病気とつきあいながら、社会復帰に向けて自分らしい生き方を探し続けているメンバーたち。メンバー自身が役員として参画し、職員とともに支えあいながら、ここちよい生き方を見出している「やどかりの里」におじゃましました。

創設者インタビュー1

「やどかりの里」の活動拠点はさいたま市内。現在約180人のメンバーが登録しています。
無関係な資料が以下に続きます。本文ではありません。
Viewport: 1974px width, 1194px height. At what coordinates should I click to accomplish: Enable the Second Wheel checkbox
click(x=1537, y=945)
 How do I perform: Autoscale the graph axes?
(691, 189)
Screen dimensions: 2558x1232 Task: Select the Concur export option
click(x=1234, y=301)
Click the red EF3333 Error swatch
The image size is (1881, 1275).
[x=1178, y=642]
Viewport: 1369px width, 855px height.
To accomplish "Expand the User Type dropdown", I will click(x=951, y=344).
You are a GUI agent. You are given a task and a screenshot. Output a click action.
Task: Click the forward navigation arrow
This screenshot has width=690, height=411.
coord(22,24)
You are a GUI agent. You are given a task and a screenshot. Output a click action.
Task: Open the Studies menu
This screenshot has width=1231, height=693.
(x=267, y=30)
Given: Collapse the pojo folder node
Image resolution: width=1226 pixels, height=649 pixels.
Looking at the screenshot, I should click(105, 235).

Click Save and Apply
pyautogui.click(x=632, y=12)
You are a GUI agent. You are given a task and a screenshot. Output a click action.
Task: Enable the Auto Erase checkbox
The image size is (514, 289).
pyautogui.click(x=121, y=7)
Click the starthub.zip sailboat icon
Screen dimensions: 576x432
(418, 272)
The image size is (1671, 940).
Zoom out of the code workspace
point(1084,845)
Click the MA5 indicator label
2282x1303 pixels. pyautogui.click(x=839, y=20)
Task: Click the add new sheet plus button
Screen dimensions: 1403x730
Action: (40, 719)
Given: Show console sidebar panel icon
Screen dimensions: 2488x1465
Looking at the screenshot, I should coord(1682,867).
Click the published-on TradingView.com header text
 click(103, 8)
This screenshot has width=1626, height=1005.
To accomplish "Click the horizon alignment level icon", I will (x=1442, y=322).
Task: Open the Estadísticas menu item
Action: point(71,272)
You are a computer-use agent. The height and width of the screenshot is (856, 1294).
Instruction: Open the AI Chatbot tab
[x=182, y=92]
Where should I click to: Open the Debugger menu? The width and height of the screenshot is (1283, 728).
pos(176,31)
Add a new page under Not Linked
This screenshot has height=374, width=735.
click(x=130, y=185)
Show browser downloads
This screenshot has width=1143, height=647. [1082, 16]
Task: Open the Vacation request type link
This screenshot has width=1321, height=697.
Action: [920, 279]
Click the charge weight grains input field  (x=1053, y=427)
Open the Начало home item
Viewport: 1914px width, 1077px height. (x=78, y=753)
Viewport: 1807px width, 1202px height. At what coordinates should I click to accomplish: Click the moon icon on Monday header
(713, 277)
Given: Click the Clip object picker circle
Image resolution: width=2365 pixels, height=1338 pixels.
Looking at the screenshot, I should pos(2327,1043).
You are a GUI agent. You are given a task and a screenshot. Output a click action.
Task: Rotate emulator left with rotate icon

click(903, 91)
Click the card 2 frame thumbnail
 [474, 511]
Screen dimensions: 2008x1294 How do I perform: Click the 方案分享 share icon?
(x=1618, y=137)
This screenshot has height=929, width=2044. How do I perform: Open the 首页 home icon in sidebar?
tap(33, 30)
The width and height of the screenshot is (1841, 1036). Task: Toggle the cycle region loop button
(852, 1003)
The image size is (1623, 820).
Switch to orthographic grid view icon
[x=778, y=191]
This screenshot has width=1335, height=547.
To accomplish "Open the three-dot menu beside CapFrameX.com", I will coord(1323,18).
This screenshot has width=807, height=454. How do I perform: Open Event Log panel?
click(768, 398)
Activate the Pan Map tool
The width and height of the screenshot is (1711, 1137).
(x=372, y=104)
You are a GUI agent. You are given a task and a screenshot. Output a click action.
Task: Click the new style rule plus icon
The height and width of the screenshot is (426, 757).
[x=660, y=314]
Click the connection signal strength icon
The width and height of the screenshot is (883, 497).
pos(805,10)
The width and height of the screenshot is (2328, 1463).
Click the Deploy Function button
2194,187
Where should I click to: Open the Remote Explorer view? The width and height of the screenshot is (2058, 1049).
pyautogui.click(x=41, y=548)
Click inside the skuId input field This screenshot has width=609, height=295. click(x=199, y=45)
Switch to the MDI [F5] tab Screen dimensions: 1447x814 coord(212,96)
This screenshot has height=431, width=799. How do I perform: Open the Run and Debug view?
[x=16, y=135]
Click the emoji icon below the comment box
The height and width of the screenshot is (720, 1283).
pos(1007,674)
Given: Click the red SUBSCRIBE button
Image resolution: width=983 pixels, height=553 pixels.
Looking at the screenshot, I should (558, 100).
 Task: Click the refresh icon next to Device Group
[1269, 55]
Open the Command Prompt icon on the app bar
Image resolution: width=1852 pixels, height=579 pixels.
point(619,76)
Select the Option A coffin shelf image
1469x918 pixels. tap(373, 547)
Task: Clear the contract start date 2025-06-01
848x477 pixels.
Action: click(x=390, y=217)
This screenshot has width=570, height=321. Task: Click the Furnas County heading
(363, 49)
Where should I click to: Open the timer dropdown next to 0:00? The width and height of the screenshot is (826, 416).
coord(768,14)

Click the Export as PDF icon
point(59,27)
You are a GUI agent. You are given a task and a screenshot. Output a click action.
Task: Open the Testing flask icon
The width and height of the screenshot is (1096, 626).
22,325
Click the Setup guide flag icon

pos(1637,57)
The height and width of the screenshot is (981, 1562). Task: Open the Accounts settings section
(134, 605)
(精神障がい者の社会復帰施設では、利用に際して登録制を実施している場合が多く、登録者をメンバーと呼ぶことがある) 「やどかりの里」の名前は、自分の成長に合わせて、より快適な“住まい”へと移り住む「やどかり」の姿になぞらえて、「活動は身の丈に合ったものを大切にしていこう」との思いから。

その活動の根底にあるのは「生活上の課題があっても、それを直そう、良くしようとするのではなく、ありのままに認め、環境を整えることで支えていく」(常務理事・増田一世さん)という考え方です。
「やどかりの里」は1970年にソーシャルワーカーである創設者の手によって、退院した精神障がい者に住まいを提供することから活動を開始しました。その原点は「この人たちがなぜごく当たり前の暮しを奪われるのか、という怒りにあった」(増田さん)といいます。地域で生活したいと願う精神障がい者に対し、「もし問題があったら誰が責任をとるのか」と懸念する周囲。創設者は「責任は本人がとる。この人たちは自分で責任をとれる人たちだ」と強い意志を持って対応しました。

メンバーもただ支援される側に立つばかりではありません。それぞれが「責任」を負って活動に参加しています。例えばメンバーも法人の年会費を負担し、一部は役員にも就任するほか、福祉工場や作業所では“福祉”という言葉に甘んじず、一般のお客様からもきちんと対価をもらえる、責任ある仕事を行っています。「ただ支援されるだけでは本当の回復は得られません。自分も支えることがあってこそ回復につながる」と増田さん。「精神障がい者は本来、それぞれ力を持っている。体調の悪い時など一時的には濃密な支援が必要でも、基本的にはもともと持っている能力で生活できる」とおっしゃいます。

「やどかりの里」のメンバーは、職員とともに活動のあり方を振り返り、問題提起をしています。精神障がい者の地域での生活をよりよくするために、当事者自らが社会の状況を学び、きちんと発言できる力をつけていくことがメンバーの目標です。発病前の自分に戻るのではなく、病を得たからこそ築くことができる人生を創ろう。メンバーの菅原さんが提唱されたという“生き直し”ができたメンバーの表情が、いきいきとしているのがとても印象的でした。

増田一世さん(常務理事・「ヤドカリ情報館」館長)

人間ってすごいな、と思います。

「“支えられる人”と“支える人”である以前に、“人と人”の関係を大事にしたい。新人時代から自分の価値観の偏りや傲慢さをメンバーから教えて頂きました。メンバーに迷惑をかけながら成長させてもらったんです。」
「精神障がい者は、力のある人たち。薬や病気の影響で短時間労働しかできませんが、本当はもっと能力がある。ぶつかることもありますが、私は精神疾患をもった彼らが好き。なぜなら、人間としてとても魅力的だから。メンバーの話を聞いていると、みんな一度は『生きていていいんだろうか・・・』って考えてる。一度はどん底にまで落ちて、そこから生き直す。私はそこに惹かれています。精神疾患になると、失われるものは多いのです。素の自分だけが残って、生きていこうとするとき、すごい力が発揮される。メンバーと過ごしていると“人間ってすごいな”って思うことがよくあります。」